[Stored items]
================================
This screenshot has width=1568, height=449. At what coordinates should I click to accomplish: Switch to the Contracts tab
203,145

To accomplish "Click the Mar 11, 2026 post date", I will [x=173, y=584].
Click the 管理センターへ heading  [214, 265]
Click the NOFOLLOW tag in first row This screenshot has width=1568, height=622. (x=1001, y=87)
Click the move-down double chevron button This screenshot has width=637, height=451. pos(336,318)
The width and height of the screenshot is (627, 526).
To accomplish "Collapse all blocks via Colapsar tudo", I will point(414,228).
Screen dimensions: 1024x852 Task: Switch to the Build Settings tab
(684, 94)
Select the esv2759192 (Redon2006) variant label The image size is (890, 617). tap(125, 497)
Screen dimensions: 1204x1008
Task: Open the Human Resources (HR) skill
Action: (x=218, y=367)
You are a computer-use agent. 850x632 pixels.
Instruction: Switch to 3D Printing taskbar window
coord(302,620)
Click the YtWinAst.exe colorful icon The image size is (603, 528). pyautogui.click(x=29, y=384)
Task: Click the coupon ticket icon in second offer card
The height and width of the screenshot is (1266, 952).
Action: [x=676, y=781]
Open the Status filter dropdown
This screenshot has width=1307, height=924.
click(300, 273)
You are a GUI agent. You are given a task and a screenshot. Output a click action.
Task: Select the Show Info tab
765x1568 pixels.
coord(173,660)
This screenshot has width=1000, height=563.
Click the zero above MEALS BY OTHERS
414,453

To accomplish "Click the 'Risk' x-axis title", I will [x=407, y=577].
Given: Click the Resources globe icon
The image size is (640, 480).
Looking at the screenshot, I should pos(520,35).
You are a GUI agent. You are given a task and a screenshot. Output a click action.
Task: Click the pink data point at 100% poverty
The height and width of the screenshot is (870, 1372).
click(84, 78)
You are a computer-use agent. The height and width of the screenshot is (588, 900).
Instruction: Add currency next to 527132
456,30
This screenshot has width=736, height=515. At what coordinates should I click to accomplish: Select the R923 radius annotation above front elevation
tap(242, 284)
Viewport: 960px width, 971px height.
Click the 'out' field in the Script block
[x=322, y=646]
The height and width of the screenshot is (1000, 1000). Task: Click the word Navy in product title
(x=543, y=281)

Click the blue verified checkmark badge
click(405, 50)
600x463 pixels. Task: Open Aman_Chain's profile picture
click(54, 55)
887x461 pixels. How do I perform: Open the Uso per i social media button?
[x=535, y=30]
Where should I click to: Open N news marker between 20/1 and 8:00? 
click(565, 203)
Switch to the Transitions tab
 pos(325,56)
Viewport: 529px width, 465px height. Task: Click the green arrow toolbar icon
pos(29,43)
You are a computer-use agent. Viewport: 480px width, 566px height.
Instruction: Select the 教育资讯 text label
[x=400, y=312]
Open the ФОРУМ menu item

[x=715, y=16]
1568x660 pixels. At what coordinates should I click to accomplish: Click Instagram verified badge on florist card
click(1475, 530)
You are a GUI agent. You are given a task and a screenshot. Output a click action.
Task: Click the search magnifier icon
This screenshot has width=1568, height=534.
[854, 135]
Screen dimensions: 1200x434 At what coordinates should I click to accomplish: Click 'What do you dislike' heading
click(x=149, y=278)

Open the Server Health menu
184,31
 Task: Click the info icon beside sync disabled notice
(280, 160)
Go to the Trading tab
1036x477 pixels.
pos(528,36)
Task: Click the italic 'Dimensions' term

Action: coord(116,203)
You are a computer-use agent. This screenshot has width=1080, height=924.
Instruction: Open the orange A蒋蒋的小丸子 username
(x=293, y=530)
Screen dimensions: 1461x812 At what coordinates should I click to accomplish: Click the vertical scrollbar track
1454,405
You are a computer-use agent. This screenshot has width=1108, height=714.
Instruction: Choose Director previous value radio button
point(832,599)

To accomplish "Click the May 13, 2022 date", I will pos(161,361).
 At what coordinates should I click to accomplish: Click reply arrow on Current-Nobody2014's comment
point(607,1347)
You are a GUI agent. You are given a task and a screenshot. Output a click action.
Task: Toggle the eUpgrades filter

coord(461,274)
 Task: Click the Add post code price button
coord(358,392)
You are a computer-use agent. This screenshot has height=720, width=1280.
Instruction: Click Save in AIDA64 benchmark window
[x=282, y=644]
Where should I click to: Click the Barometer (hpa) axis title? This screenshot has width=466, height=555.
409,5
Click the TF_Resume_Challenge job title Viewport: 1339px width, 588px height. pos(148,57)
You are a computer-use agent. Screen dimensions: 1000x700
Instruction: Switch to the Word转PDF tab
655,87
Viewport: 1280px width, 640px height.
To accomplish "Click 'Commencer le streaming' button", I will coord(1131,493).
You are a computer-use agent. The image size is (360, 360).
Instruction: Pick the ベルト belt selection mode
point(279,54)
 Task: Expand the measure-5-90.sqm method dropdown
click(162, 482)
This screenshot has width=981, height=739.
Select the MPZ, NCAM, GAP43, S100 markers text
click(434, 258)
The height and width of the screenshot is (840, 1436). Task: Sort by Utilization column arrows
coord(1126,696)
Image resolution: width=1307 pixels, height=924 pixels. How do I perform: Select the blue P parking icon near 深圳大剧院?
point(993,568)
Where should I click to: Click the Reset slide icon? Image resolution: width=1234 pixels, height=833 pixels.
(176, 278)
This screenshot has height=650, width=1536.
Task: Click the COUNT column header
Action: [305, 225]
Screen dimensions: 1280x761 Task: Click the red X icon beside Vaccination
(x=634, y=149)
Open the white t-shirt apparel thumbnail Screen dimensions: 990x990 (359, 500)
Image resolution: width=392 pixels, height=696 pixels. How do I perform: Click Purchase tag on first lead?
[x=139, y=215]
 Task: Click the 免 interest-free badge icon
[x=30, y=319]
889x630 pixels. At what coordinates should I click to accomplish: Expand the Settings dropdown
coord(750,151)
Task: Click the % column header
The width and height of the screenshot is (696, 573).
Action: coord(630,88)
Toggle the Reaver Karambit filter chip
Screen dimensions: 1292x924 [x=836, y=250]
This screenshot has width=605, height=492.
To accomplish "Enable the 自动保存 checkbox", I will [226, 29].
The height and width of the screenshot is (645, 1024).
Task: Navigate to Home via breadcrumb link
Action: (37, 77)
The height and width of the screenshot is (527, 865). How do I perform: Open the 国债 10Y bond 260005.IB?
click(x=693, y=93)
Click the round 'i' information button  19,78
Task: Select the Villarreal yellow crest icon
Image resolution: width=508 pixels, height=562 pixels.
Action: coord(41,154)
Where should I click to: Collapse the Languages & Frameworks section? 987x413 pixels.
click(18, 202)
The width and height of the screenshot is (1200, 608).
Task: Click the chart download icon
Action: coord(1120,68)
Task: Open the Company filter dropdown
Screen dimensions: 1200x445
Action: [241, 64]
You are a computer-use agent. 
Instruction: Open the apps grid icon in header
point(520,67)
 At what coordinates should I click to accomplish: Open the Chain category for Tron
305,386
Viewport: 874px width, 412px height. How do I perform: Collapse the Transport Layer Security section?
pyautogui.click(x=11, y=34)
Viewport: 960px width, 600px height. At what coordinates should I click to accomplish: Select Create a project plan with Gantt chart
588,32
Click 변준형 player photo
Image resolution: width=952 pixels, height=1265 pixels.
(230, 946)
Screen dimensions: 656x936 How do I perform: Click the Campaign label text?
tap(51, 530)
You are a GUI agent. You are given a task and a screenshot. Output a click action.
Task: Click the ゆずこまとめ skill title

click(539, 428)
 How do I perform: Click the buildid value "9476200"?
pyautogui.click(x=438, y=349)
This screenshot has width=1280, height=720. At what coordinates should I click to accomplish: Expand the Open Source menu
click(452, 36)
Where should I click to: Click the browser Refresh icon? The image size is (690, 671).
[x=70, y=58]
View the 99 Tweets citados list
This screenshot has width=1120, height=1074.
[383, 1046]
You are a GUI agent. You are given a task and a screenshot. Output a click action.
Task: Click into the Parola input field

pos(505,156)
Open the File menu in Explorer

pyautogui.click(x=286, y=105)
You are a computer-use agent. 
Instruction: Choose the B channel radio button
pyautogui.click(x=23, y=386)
================================
▸ **Task statement**: Take every line above where "computer" appears and copy it.

▸ **Output of the task**:
You are a computer-use agent. 850x632 pixels.
You are a computer-use agent. The height and width of the screenshot is (588, 900).
You are a computer-use agent. Viewport: 480px width, 566px height.
You are a computer-use agent. This screenshot has width=1080, height=924.
You are a computer-use agent. This screenshot has width=1108, height=714.
You are a computer-use agent. This screenshot has height=720, width=1280.
You are a computer-use agent. Screen dimensions: 1000x700
You are a computer-use agent. The image size is (360, 360).
You are a computer-use agent. 
You are a computer-use agent. 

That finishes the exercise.